Puddings were more commonly used than cake or pie in the pioneer home because they were more easily made and as a rule did not require as many ingredients. However, the Christmas plum pudding, made from cherished recipes brought by their parents or grandparents from their native lands, always added a festive touch to the holiday dinner.

Roly Pudding. 2 cups sifted flour; 1/2 tsp. salt; 4 tsp. baking powder; 4 tbs. shortening; 3/4 cup milk. Mix dry ingredients in a mixing bowl. Add shortening, mixing in with fingers. Add milk to make a soft dough, handling lightly, roll or pat out dough to make oblong shapes 1/2 inch thick. Spread generously with jam of any kind. Roll as for jelly roll. Place in a steamer over boiling water, cover tightly and steam 30 minutes or more. Cut in serving slices and serve with cream or favorite sauce. Place a cloth in the bottom of the steamer to prevent the pudding from becoming water-soaked.

Plum Roly-Poly Pudding. 3 cups flour, 2 heaping tsp. baking powder; 1 cup suet, pinch salt. Mix with sweet cream, pat out flat and cover with stoneless pottawatamie plums, roll up and place in a buttered double boiler and cook 3 hours. Serve with this sauce: 8 tbs. sugar, 2 tbs. flour, boiling water, nutmeg, butter and lemon if desired. Other fruits, apricot, dried apple, etc., may also be used.

Poor Man's Suet Pudding. 11/2 cups suet; pinch salt; 4 cups flour; 1 cup raisins; cold water enough to make a thick batter. Tie in cloth bag and boil in water for 3 hours. Serve hot with the following dip: 3 tbs. sugar; lump of butter melted together; 1 tbs. flour; stir like gravy. Add water to desired thickness. Flavor to taste and add a little nutmeg.

Rice Pudding. In a double boiler cook 2 cups rice, kept covered with water until kernels are softened. Drain, beat three eggs, add fresh milk on which cream has set, enough to make it rather liquid, add about a cup of sugar; add lemon flavor and nutmeg, put in currants, stir together and dot with fresh butter. Set in slow oven till browned. Serve warm with more cream.

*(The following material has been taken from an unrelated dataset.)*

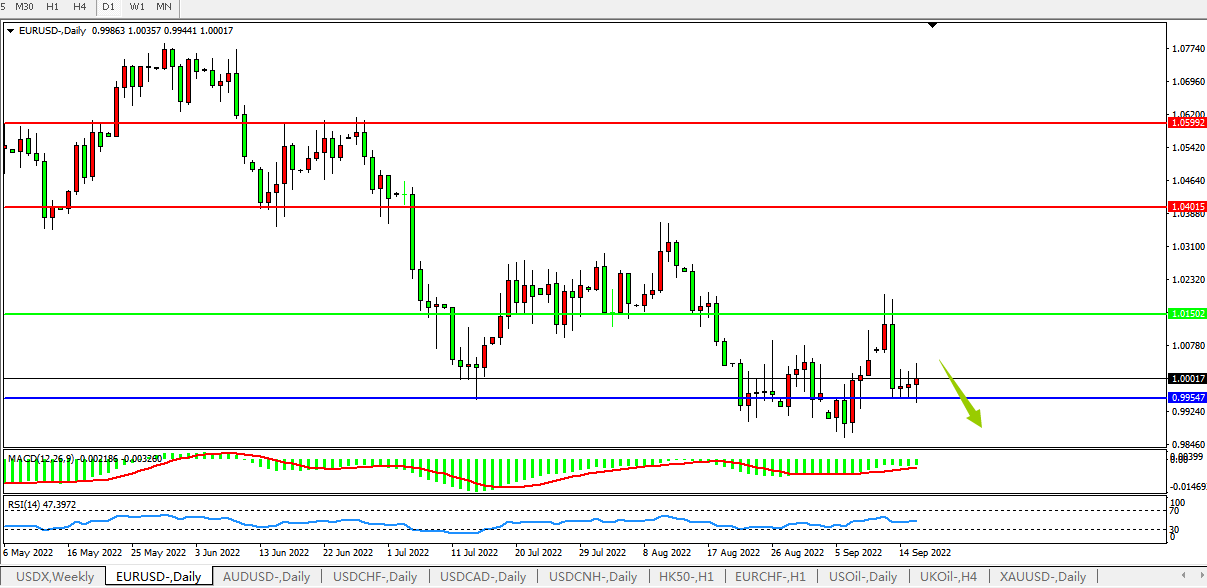This screenshot has width=1207, height=588.
Task: Click the blue 0.99547 price level label
Action: pyautogui.click(x=1187, y=397)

Rice Custard Pudding. 1/4 cup rice cooked in 1 cup water. 1 qt. milk; 1/2 cup sugar; 1 tsp. flavoring; 3 eggs; 1/2 cup raisins. To the rice add beaten eggs, sugar, milk and raisins. Add flavoring. Mix and bake in oven till custard forms.

Mina Wignal's Rice Pudding. 2/3 cup rice; 31/2 cups milk; 1 cup sugar; 1/2 tsp. salt and flavoring to taste. If using canned milk, use 1/2 water. Do not stir. Bake 3 hours in low oven.

Buttermilk Suet Pudding. 1 lb. suet chopped fine; 1 lb. seedless raisins; 1 cup sugar; cup molasses; 1 egg; 1/2 tsp. each cinnamon, nutmeg, all spice; 1 cup buttermilk; 2 cups flour; 1/2 tsp. salt; 1 tsp. soda; 2 tsp. baking powder and flavoring. Steam and serve with the following sauce; 1 cup boiling water; 1 lump butter; 2 tsp. vinegar; thickened with 4 tbs. flour. Add flavoring.

Suet Pudding. 1 qt. flour; 11/2 pkgs. raisins; 2 tsp. baking powder; 4 eggs; 2/3 qt. suet; 1/2 cup molasses; 1 cup sugar; 1 tsp. salt; 1 tsp. cinnamon; 1/2 tsp. soda. Boil three hours in sacks. Keep the bags covered with water at all times and keep the water boiling. Serve with the following sauce: 1 cup sugar, 1 tbs. flour. Place sugar, butter and flour in dish over hot water until the sugar and butter are melted; mix well with the flour making a soft paste. Pour over this mixture 2 cups boiling water. Serve over hot pudding.

Pioneer Suet Pudding. 1 cup bread crumbs; 1 cup ground suet; 1 cup flour; 1/2 tsp. salt. About 3/4 cup milk to mix. Mix milk with other ingredients to make a stiff batter. Put in a sack and tie tightly. Cook covered in boiling water for three hours. Cut and serve with brown gravy.

Lucy Barkdull's Apple Dumplings. Make a rich biscuit dough or short cake dough. Roll out to about 1/2 inch thick. Heap sliced and spiced apples in the middle, gather the edges of the dough up to the top and pinch together. Put in a cloth bag large enough to allow expanding and drop into boiling water. Cook until the apples are tender, about 45 minutes. These can be made into one large dumpling or small for individual servings. Serve with favorite sauce or cream.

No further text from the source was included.